There is little habitat for native fauna within Lot 10, owing to the lack of dense ground cover.

Red-tailed Black Cockatoos were observed feeding on Marri trees in the LNA at the western end of the lot during the April 2019 site inspection. There were no signs of ground fauna such as kangaroos or Quenda observed in the site inspection.
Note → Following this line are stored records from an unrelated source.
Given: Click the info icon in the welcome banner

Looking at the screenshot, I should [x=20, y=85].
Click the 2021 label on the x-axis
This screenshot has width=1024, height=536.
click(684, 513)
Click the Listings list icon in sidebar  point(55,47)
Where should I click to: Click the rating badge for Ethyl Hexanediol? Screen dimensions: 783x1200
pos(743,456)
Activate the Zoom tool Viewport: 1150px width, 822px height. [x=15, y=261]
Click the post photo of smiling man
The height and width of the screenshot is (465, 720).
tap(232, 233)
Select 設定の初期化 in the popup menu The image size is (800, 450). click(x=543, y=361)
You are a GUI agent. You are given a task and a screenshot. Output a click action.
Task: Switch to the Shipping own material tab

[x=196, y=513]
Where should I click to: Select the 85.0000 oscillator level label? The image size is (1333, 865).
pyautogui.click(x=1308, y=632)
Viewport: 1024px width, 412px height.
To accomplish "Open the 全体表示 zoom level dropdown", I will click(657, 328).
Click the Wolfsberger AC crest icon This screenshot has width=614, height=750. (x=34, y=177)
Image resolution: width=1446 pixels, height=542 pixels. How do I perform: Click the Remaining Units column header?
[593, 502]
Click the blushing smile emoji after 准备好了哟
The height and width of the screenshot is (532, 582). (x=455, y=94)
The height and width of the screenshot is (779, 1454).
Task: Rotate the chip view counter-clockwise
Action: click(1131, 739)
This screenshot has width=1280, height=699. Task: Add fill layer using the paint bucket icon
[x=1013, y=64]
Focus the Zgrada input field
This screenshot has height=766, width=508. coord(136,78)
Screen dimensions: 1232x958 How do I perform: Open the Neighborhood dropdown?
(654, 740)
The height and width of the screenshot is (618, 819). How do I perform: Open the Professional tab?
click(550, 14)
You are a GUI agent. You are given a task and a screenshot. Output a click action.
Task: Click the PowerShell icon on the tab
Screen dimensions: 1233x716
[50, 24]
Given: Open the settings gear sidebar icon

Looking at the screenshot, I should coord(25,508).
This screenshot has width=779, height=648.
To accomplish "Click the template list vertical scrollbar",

3.5 Land Uses and Contamination

Historical aerial photography held by Landgate shows that Lot 10 has been cleared and used for grazing since before 1965. In that time there have been no structures or cropping (except hay) on the Lot. There is no visual evidence, on the photography or on the ground, of any potential for soil contamination.

The DWER Contaminated Sites Database lists no contaminated sites within 5km of Lot 10. No further investigation of contamination is considered necessary.

3.6 Aboriginal Heritage

The Department of Planning, Lands & Heritage (DPLH) Aboriginal Heritage Inquiry System shows that Lot 10 is not within any registered Aboriginal heritage site but is within one Other Heritage Place: 3188 Darling Range. This is a large site, covering more than 1,000ha and including John Forrest National Park, parts of Wooroloo Regional Park, farmland, industry, rural-residential and urban land.

Site 3188 is listed as “stored data” as a mythological site, camp, hunting place, meeting place, named place, natural feature and plant resource. The Aboriginal Heritage Act 1947 does not restrict land use within non-registered sites.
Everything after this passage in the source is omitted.